Tasks to carry out:
[a] According to the passage on the Amazon basin, what percentage of the world's fresh water cycles through the region's rivers, plants, soils, and air?
[b] Proceed with the passage on the Amazon basin, carrying it on from its final sentence.

Document extract:
|---|
The river basin at the center of Latin America called the Amazon is roughly the size of Australia. Created at the beginning of the world by a smashing of tectonic plates, it was the cradle of inland seas and continental lakes. For the last several million years, it has been blanketed by a teeming tropical biome of 400 billion trees and vegetation so dense and heavy with water, it exhales a fifth of Earth’s oxygen, stores centuries of carbon, and deflects and consumes an unknown but significant amount of solar heat. Twenty percent of the world’s fresh water cycles through its rivers, plants, soils, and air. This moisture fuels and regulates multiple planet-scale systems, including the production of “rivers in the air” by evapotranspiration, a ceaseless churning flux in which the forest breathes its water into great hemispheric conveyer belts that carry it as far as the breadbaskets of Argentina and the American Midwest, where it is released as rain.
|---|
Recorded information:
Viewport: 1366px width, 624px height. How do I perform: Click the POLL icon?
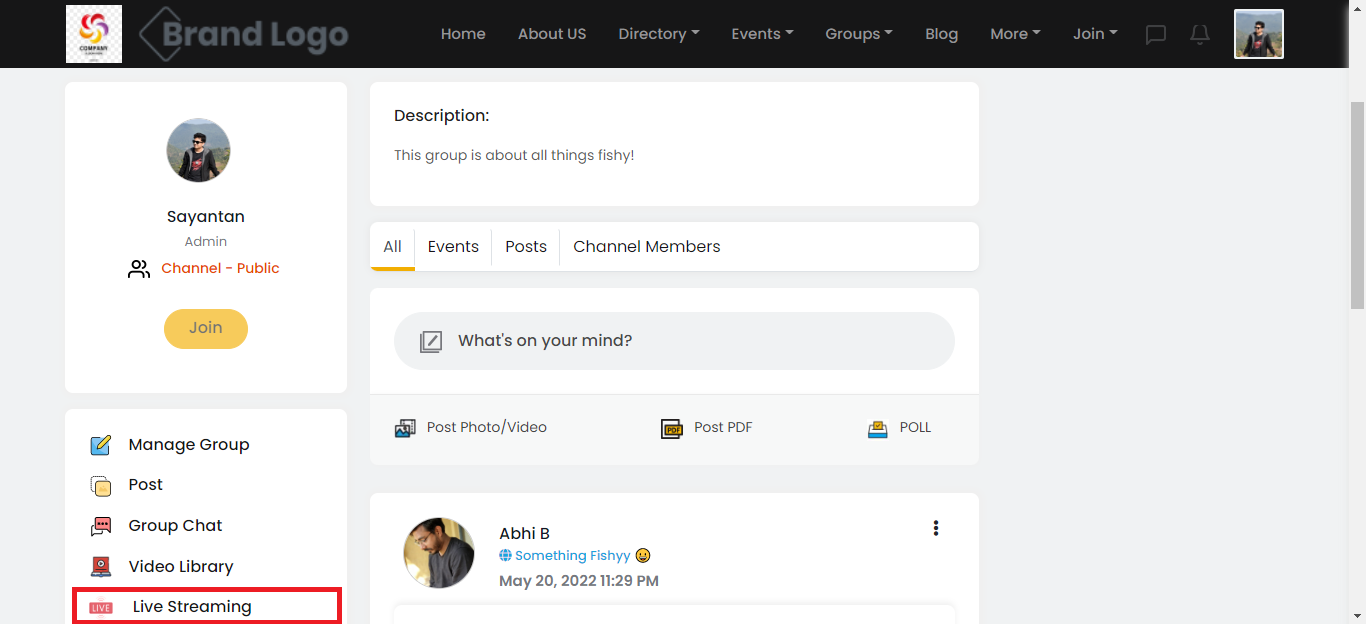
|---|
Responses to the exercise:
[a] Twenty percent.

[b]
In the last half-century, about one-fifth of this forest, or some 300,000 square miles, has been cut and burned in Brazil, whose borders contain almost two-thirds of the Amazon basin. This is an area larger than Texas, the U.S. state that Brazil’s denuded lands most resemble, with their post-forest landscapes of silent sunbaked pasture, bean fields, and evangelical churches. This epochal deforestation — matched by harder to quantify but similar levels of forest degradation and fragmentation — has caused measurable disruptions to regional climates and rainfall. It has set loose so much stored carbon that it has negated the forest’s benefit as a carbon sink, the world’s largest after the oceans. Scientists warn that losing another fifth of Brazil’s rainforest will trigger the feedback loop known as dieback, in which the forest begins to dry out and burn in a cascading system collapse, beyond the reach of any subsequent human intervention or regret. This would release a doomsday bomb of stored carbon, disappear the cloud vapor that consumes the sun’s radiation before it can be absorbed as heat, and shrivel the rivers in the basin and in the sky.

The catastrophic loss of another fifth of Brazil’s rainforest could happen within one generation. It’s happened before. It’s happening now.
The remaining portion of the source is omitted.